The district and its council were abolished on 1 April 2009 when the new Shropshire unitary authority was established, as part of the 2009 structural changes to local government in England.

History
The town of Oswestry was an ancient borough, governed under the terms of various charters dating back to at least 1398. The borough was reformed to become a municipal borough under the Municipal Corporations Act 1835. By the mid-twentieth century some municipal boroughs were considered too small to efficiently provide all the services expected of them, and so the government introduced the concept of rural boroughs under the Local Government Act 1958. This allowed a small municipal borough to merge with a neighbouring rural district, whilst allowing the former municipal borough to retain some of its privileges, such as the ability to appoint a mayor. In other regards, such rural boroughs were comparable to parish councils.
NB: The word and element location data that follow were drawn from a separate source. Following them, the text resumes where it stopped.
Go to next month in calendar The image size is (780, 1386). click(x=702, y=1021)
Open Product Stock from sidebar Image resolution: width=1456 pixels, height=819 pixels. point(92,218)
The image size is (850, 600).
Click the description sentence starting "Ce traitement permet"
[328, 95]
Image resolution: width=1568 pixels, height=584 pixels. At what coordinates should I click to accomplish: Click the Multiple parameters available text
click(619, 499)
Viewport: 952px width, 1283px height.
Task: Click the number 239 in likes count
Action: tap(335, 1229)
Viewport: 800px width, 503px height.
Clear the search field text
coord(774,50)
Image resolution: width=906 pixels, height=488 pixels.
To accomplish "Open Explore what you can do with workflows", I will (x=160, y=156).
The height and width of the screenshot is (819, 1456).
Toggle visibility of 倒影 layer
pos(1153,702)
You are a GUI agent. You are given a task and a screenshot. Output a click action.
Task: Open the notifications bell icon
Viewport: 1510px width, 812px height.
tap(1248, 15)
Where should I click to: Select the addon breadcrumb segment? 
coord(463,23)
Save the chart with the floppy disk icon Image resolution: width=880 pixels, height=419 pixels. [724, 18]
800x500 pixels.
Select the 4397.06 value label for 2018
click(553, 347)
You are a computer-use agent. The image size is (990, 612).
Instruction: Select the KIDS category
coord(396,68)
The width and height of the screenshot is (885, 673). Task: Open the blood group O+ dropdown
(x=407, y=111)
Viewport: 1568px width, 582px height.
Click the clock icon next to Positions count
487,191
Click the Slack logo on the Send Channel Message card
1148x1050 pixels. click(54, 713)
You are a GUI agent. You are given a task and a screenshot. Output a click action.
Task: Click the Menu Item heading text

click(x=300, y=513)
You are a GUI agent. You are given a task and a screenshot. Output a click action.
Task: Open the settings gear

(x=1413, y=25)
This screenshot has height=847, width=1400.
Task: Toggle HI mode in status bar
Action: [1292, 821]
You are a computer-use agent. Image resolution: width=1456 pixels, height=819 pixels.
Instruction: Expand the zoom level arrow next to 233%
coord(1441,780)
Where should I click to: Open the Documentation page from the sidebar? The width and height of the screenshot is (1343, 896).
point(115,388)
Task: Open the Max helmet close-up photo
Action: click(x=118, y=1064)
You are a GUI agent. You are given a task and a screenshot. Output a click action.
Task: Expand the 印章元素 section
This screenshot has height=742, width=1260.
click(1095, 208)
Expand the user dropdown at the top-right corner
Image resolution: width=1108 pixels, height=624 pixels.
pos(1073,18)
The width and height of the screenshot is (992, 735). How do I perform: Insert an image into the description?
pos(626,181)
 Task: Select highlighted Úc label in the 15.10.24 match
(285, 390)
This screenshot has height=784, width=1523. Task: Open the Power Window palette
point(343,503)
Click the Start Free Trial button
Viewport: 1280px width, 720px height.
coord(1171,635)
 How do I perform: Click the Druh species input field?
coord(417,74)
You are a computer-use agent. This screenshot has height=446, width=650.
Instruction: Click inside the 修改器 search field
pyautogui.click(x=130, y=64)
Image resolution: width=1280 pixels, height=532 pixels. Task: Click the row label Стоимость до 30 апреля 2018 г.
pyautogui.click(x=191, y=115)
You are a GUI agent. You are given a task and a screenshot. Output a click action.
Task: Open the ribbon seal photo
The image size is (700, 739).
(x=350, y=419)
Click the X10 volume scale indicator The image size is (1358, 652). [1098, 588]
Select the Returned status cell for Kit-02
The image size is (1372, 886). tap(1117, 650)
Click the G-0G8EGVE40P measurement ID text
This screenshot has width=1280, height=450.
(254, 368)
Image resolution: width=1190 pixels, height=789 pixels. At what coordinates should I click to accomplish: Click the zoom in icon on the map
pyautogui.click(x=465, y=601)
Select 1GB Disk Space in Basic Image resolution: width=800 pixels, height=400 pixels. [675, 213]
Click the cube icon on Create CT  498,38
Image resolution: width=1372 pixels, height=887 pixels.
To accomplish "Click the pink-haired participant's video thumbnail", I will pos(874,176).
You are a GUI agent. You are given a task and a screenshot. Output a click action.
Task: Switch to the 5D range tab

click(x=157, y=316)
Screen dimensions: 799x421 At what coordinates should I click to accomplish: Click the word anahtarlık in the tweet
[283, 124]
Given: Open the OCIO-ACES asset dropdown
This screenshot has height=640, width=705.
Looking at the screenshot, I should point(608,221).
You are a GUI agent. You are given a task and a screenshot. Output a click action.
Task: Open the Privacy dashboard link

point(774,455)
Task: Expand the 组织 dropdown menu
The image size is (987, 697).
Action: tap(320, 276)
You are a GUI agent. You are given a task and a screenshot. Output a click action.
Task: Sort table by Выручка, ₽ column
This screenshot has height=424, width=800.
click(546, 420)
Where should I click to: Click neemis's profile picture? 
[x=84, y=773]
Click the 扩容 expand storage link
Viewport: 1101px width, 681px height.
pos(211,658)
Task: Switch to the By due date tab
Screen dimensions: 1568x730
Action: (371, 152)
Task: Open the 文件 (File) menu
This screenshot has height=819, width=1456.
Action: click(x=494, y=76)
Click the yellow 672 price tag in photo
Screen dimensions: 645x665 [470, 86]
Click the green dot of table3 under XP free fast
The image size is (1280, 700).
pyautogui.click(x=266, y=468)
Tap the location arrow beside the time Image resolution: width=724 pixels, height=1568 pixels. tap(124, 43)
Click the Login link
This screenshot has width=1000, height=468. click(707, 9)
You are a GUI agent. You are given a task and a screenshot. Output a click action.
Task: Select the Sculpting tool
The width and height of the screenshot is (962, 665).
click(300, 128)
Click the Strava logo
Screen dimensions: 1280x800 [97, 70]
Oswestry became a rural borough on 1 April 1967, becoming part of the surrounding Oswestry Rural District.

On 1 April 1974, under the Local Government Act 1972, the Oswestry Rural District became a non-metropolitan district, and the borough status which had previously only applied to the town of Oswestry itself was transferred to the larger district, allowing the new district council to take the name Oswestry Borough Council.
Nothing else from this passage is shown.